● Instructions for the task: Reproduce the lines below verbatim. Pictures are to be omitted.

(Extracted information)

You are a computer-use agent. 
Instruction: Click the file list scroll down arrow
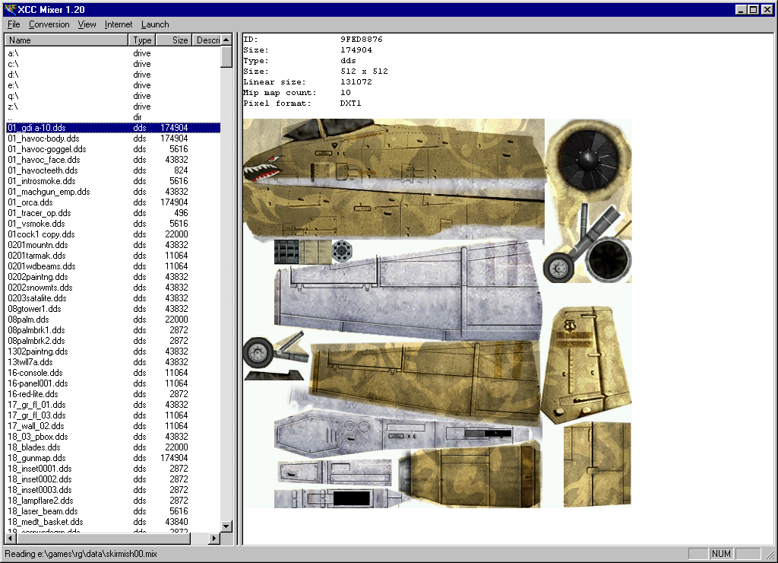pos(226,526)
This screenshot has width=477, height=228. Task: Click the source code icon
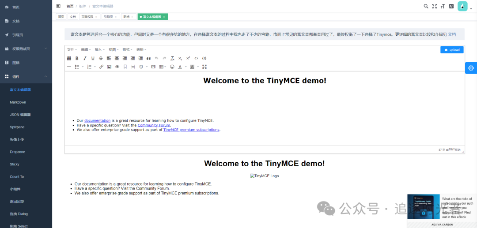[x=196, y=58]
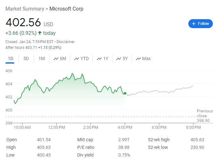Viewport: 216px width, 161px height.
Task: Click the YTD trend chart icon
Action: 77,59
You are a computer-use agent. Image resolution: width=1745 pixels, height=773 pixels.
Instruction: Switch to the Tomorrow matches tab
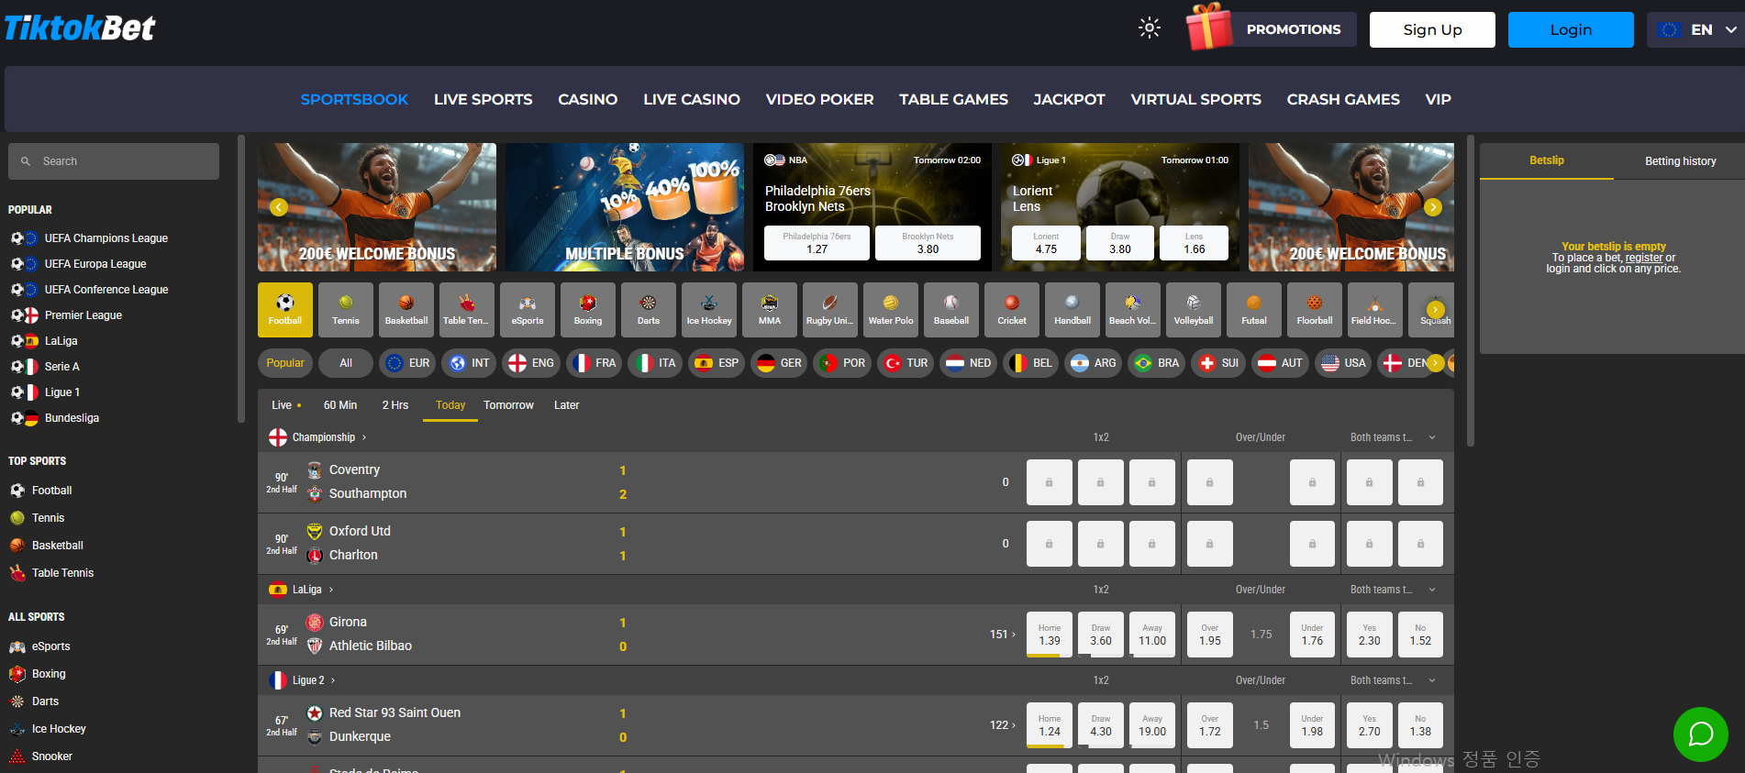click(508, 405)
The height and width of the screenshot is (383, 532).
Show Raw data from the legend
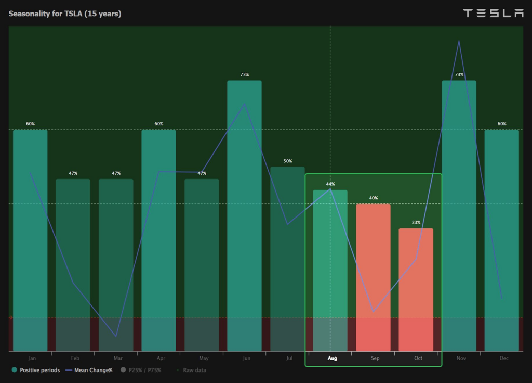pos(191,370)
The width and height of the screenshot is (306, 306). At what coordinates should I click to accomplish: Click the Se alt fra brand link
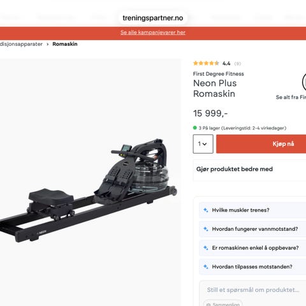click(x=291, y=98)
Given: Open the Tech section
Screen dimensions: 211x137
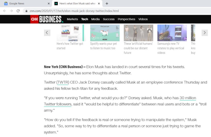Looking at the screenshot, I should [85, 19].
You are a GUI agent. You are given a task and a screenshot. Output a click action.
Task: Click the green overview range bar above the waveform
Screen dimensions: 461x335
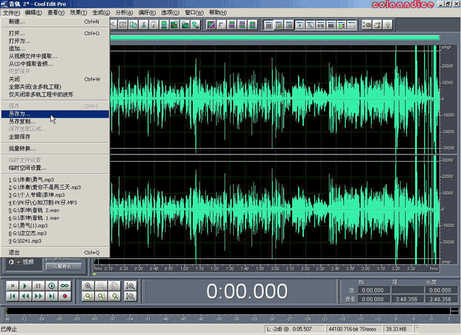click(x=273, y=38)
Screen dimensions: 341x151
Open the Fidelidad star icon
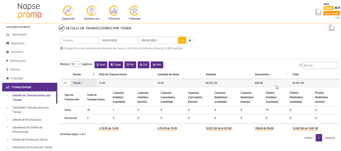coord(134,11)
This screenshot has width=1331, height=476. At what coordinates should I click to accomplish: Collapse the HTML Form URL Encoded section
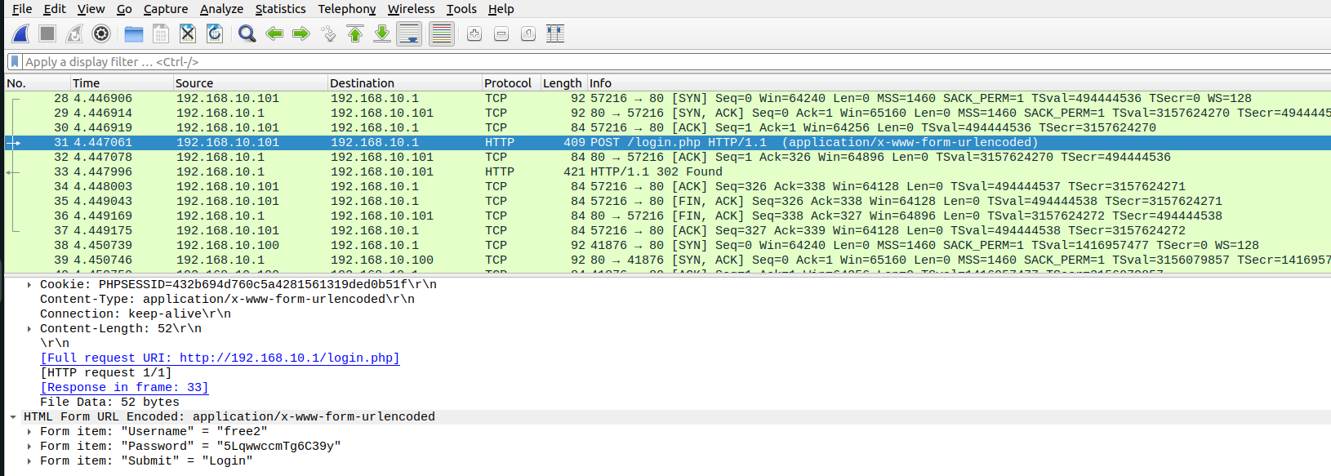[13, 417]
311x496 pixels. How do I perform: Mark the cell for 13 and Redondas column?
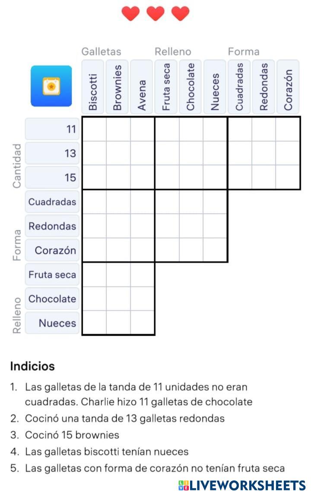(264, 153)
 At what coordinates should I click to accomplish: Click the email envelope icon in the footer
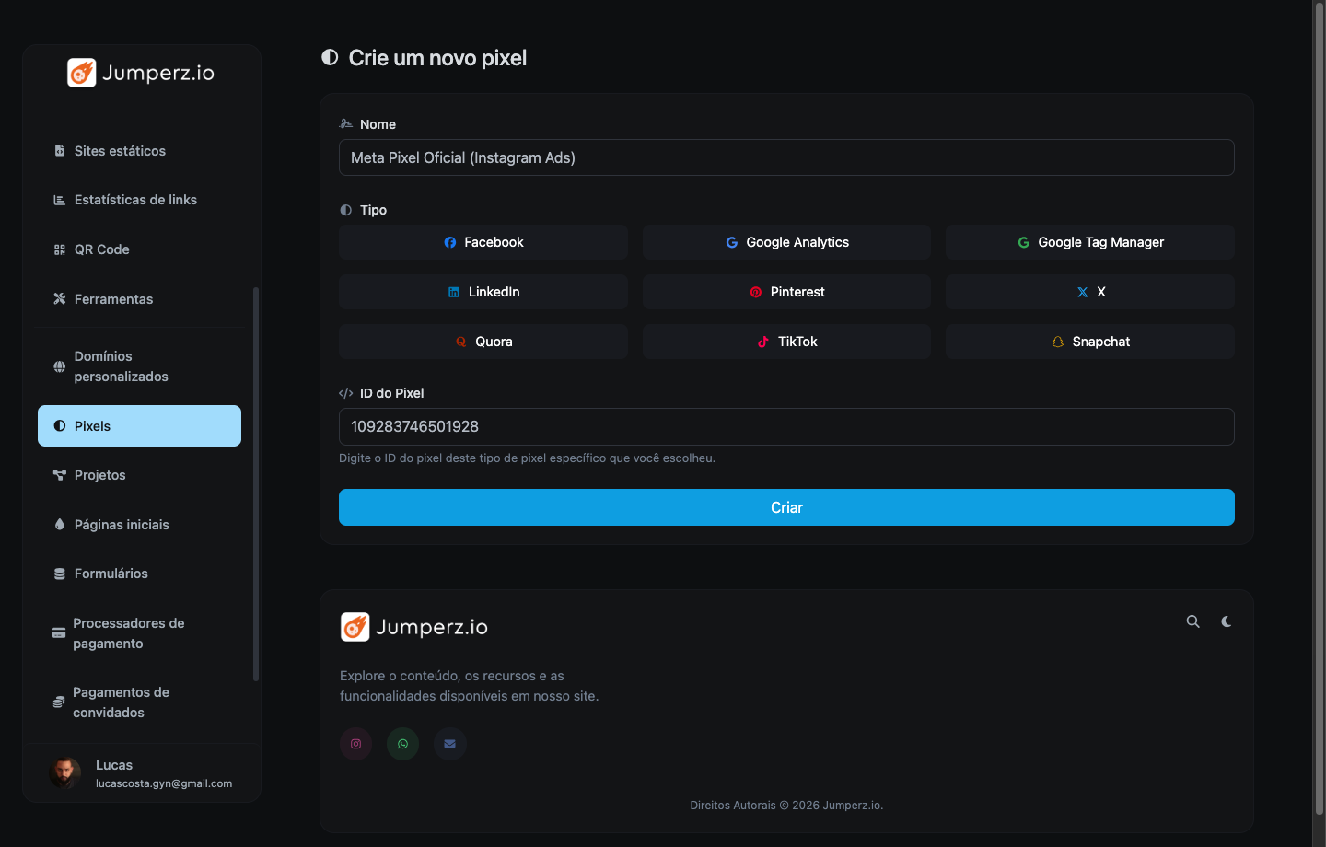click(x=449, y=744)
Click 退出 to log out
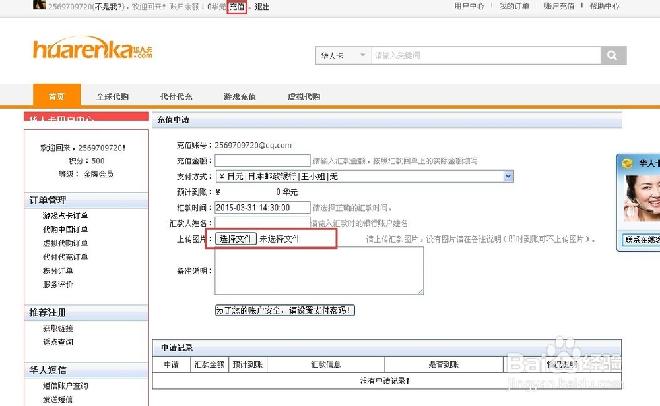This screenshot has width=660, height=406. pos(261,7)
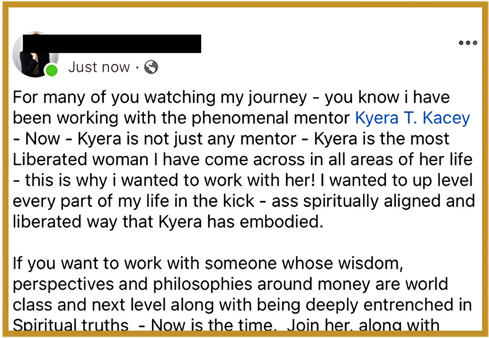Click the line starting "every part of my life"
Screen dimensions: 489x338
(243, 200)
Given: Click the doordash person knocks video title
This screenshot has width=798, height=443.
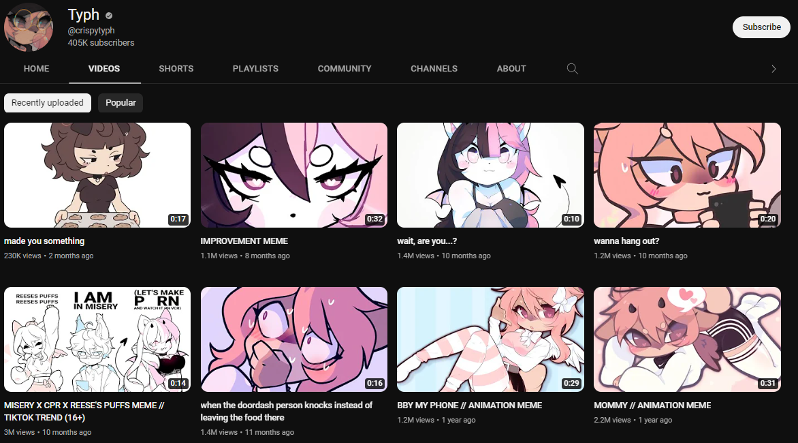Looking at the screenshot, I should pos(287,412).
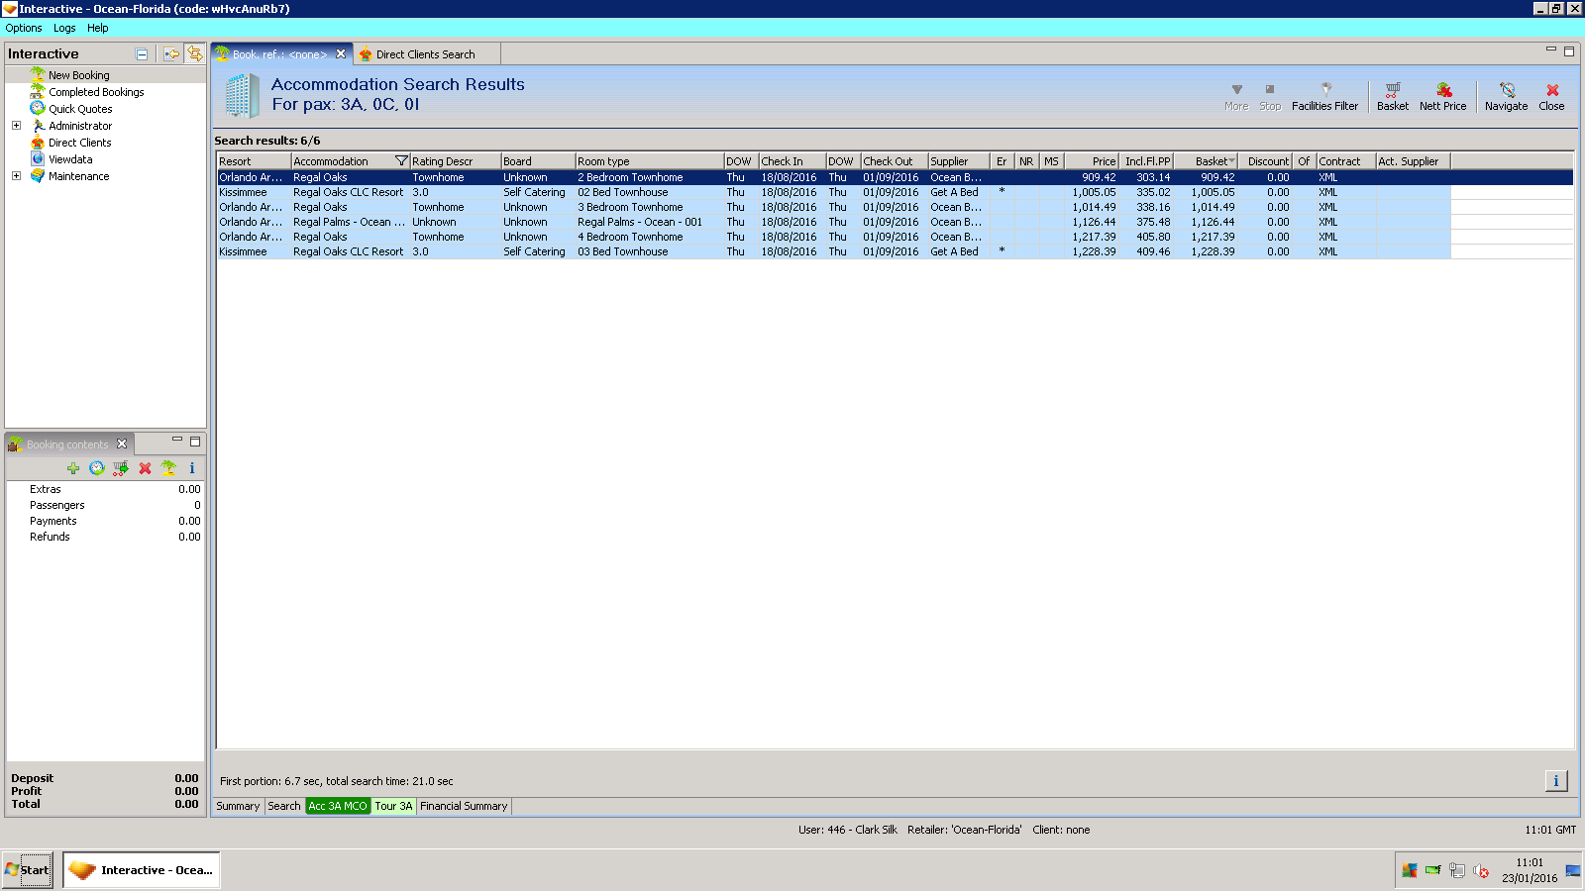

(End Extracted information)

● Answer to this exercise:
You are a computer-use agent. 
Instruction: Click the file list scroll down arrow
pos(226,526)
This screenshot has width=477, height=228. Task: Click the source code icon
[x=196, y=58]
Viewport: 216px width, 161px height.
Task: Click the YTD trend chart icon
Action: 77,59
You are a computer-use agent. Image resolution: width=1745 pixels, height=773 pixels.
Instruction: Switch to the Tomorrow matches tab
click(508, 405)
The height and width of the screenshot is (383, 532).
Show Raw data from the legend
pos(191,370)
The width and height of the screenshot is (306, 306). At what coordinates should I click to accomplish: Click the Se alt fra brand link
click(x=291, y=98)
Given: Open the Tech section
Screen dimensions: 211x137
Looking at the screenshot, I should [85, 19].
You are a GUI agent. You are given a task and a screenshot. Output a click action.
Task: Click the green overview range bar above the waveform
Screen dimensions: 461x335
click(x=273, y=38)
Screen dimensions: 341x151
Open the Fidelidad star icon
coord(134,11)
This screenshot has width=1331, height=476. At what coordinates should I click to accomplish: Collapse the HTML Form URL Encoded section
[13, 417]
311x496 pixels. How do I perform: Mark the cell for 13 and Redondas column?
(264, 153)
 At what coordinates should I click to accomplish: Click the email envelope icon in the footer
click(x=449, y=744)
Click 退出 to log out
This screenshot has width=660, height=406. pos(261,7)
Click the line starting "every part of my life"
Screen dimensions: 489x338
(243, 200)
Given: Click the doordash person knocks video title
This screenshot has width=798, height=443.
Looking at the screenshot, I should pos(287,412).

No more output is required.